Hammer — the candlestick reversal at the bottom of a downtrend
On the EUR/USD chart price had been falling for the eighth day in a row, and the next candle opened lower still. During the session quotes slid deep down, as if the decline would never end. Then something happened that a seasoned market watcher spots at once: before the candle closed, buyers pushed the rate back almost to the open. What remained was a small body on top and a long tail below. That is the hammer — one of the most widely described reversal candles.
What the hammer looks like and why it has that shape
The hammer is a single Japanese candlestick you recognise by three features. First, a small body placed near the top of the candle. Second, a long lower shadow stretching beneath it, at least twice the length of the body. Third, practically no upper shadow, or only a negligible one. The effect resembles a hammer with a short head and a long handle, which is where the name comes from.
The colour of the body is secondary here. A rising candle, one that closes above its open, is marginally more telling, but a red hammer counts too. What matters most is the silhouette, because it is the shape that tells the story of one session. To refresh how a candle's body and shadows are read at all, start with the piece on which candlestick patterns are worth knowing first.
The psychology: sellers pushed down, buyers reclaimed
Behind every candle shape stands a concrete fight between buyers and sellers, and with the hammer the story is unusually clear. The session begins in an atmosphere of decline — the trend is bearish, sentiment is weak. Sellers drive price deep down, and it is exactly this part of the move that shows up as the long lower shadow. It looks as if supply is winning.
Then comes the turn. Lower down, buyers appear who treat such low prices as a bargain. Demand starts to prevail and lifts quotes back almost to the open, often above it. The candle closes high, leaving a long tail beneath it as the trace of the sellers' defeat. This is the first sign that supply is running out and the initiative is passing to the other side. The longer the lower shadow relative to the body, the stronger the message.
„The shape of a single candle is like a photograph of the market's mood — it shows who really controlled the session when the close arrived." — Steve Nison, Japanese Candlestick Charting Techniques, New York Institute of Finance, 2001.
The inverted hammer and the hanging man — same shape, different place
The hammer has two relatives that are easy to confuse until you look at where they appear. The first is the inverted hammer. It plays the same role as the classic hammer, signalling a rise after a fall, but its long shadow points up while the body sits low. The signal is weaker and demands stronger confirmation, because a long upper shadow means buyers tried to push higher yet sellers pressed price back down at the close. I unpack this pair in the piece on the inverted hammer and the shooting star.
The second relative is the hanging man. Its silhouette is almost identical to the hammer — a small body and a long lower shadow — except that it appears at the top of an uptrend, where in theory it warns of a reversal to the downside. In practice you must approach it carefully: Thomas Bulkowski's data show the hanging man behaves almost randomly and just as often turns out to be a continuation. That is a good lesson in humility — the same shape means one thing at the bottom and another at the top, so context matters more than the drawing itself.
○ ○ ○ ○ ○ ○ ○
--- Challenge A ---
Write out the part of the hammer article that opens with the words containing "The second relative" and closes with "the drawing itself.".
--- Challenge B ---
List every candlestick pattern named in the hammer article.
--- Challenge C ---
Proceed with the article on the hammer candle, starting after its last sentence.

--- Records provided ---
○ ○ ○ ○ ○ ○ ○
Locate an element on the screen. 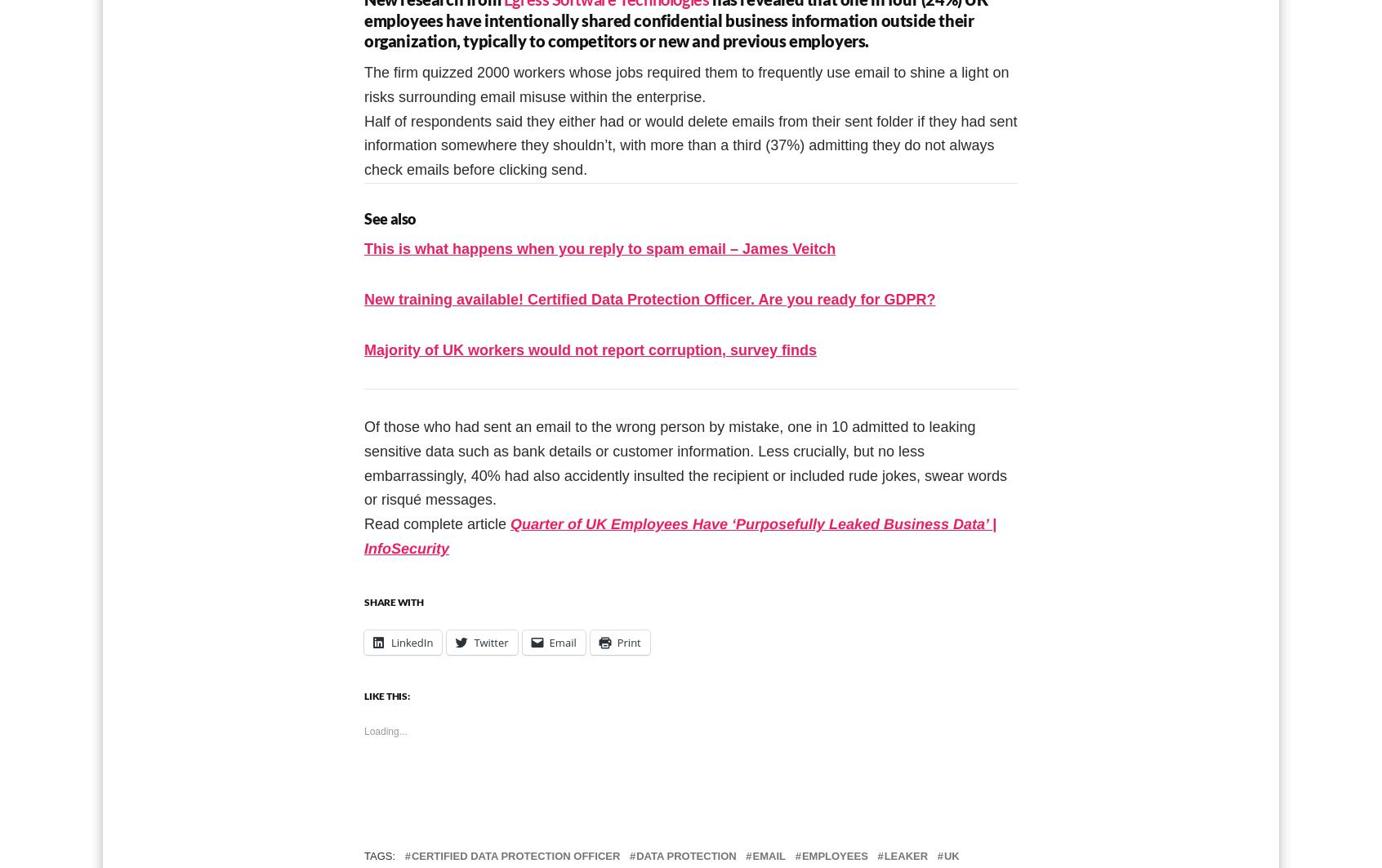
○ ○ ○ ○ ○ ○ ○
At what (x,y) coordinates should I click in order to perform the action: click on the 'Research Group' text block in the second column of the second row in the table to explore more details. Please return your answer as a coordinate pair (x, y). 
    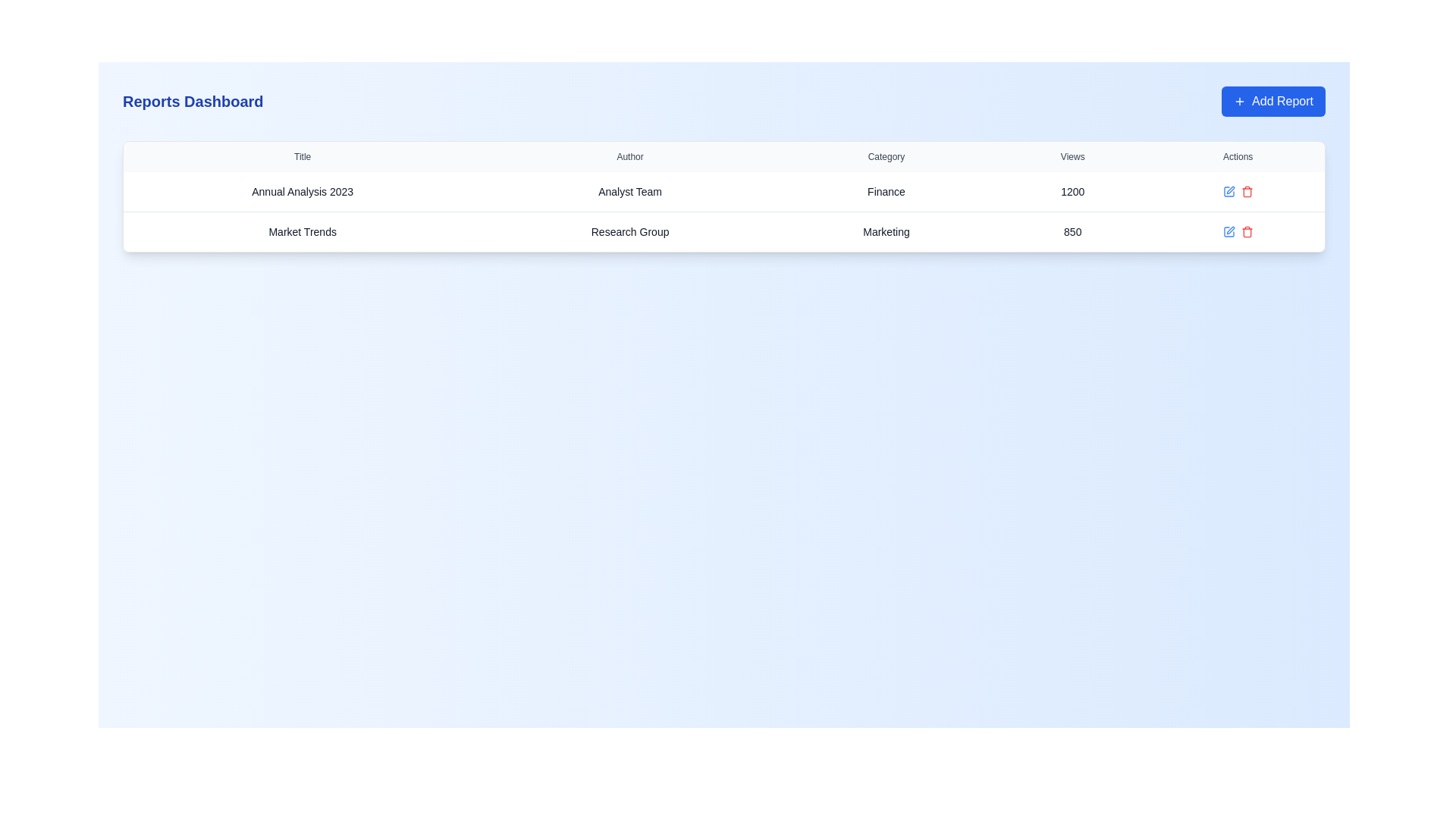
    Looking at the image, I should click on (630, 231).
○ ○ ○ ○ ○ ○ ○
--- Exercise result A ---
The second relative is the hanging man. Its silhouette is almost identical to the hammer — a small body and a long lower shadow — except that it appears at the top of an uptrend, where in theory it warns of a reversal to the downside. In practice you must approach it carefully: Thomas Bulkowski's data show the hanging man behaves almost randomly and just as often turns out to be a continuation. That is a good lesson in humility — the same shape means one thing at the bottom and another at the top, so context matters more than the drawing itself.

--- Exercise result B ---
- Hammer
- Inverted hammer
- Shooting star
- Hanging man

--- Exercise result C ---
How to trade the hammer step by step
The first rule is this: the hammer alone is a reason to pay attention, not an entry signal. Start with context — make sure the candle is preceded by a clear downtrend, because without one the identical shape means nothing. Then wait for confirmation, the next candle that closes above the high of the hammer. Only that close says buyers have genuinely taken control rather than merely bouncing price for a moment.
You plan the entry after the confirming candle. Your protective stop loss goes below the low of the hammer's shadow — a move below that level voids the whole rebound story, so there is no sense holding there. You set the target at the nearest meaningful resistance, or at a level that gives at least twice the distance you are risking. It also helps to see where the real supply zones lie; the skill I describe in the piece on how to draw support and resistance is useful here.
Let us follow this through on a purely hypothetical, illustrative example. Imagine EUR/USD is in a multi-day downtrend, and in its lower part a hammer appears with a long lower shadow. You do not enter at once — you wait for the next candle, and only when it closes above the high of the hammer do you open a long position. You place the stop just below the low of the shadow, and the target at the first clear resistance above. If the distance to the target is at least twice the distance to the stop, the setup makes sense; if not, it is better to skip it. These are example figures, meant to show the logic, not a recommendation.
Reliability grows with the timeframe. A hammer on the daily chart weighs more than one on the hourly, because more capital and more decisions stand behind it. It is also worth combining it with other tools — for instance, checking whether an oscillator shows oversold conditions in the same place, which I cover in the piece on how to read the RSI indicator. A single candle is rarely enough; the strength comes from the confluence of several signals.
The most common mistakes when trading the hammer
The most common mistake is trading the shape in isolation from the trend. A hammer in the middle of a consolidation or on a flat market is a random candle, not a reversal signal — without a prior decline there is nothing to reverse. The second mistake is entering without a confirming candle, reacting to the hammer alone. It is a temptation that ends in a run of false alarms, because many hammers never see any follow-through.
The third mistake is a stop that is too tight. The long lower shadow is an integral part of this pattern, so a stop set halfway up the shadow is all but asking to be knocked out at the first flicker. It belongs below the low of the shadow, full stop. The fourth mistake is attachment to the colour of the body rather than to the whole silhouette and its context — what counts is the long shadow, the small body and the place on the chart, not whether the candle is green or red. The hammer is a close cousin of other reversal candles, such as the engulfing pattern or the more elaborate morning star, and they all obey the same logic of confirmation.
What to do tomorrow
- Open a daily chart and find three hammers from the past. Mark candles with a small body on top and a long lower shadow at the bottom of clear declines, then check the next candle — that is how you train your eye before risking real capital.
- Write down your own definition of confirmation. Set it on paper that you enter only after a candle closes above the hammer's high, the stop goes below the shadow's low, and the target gives at least twice the risk — a clear rule blocks impulsive entries.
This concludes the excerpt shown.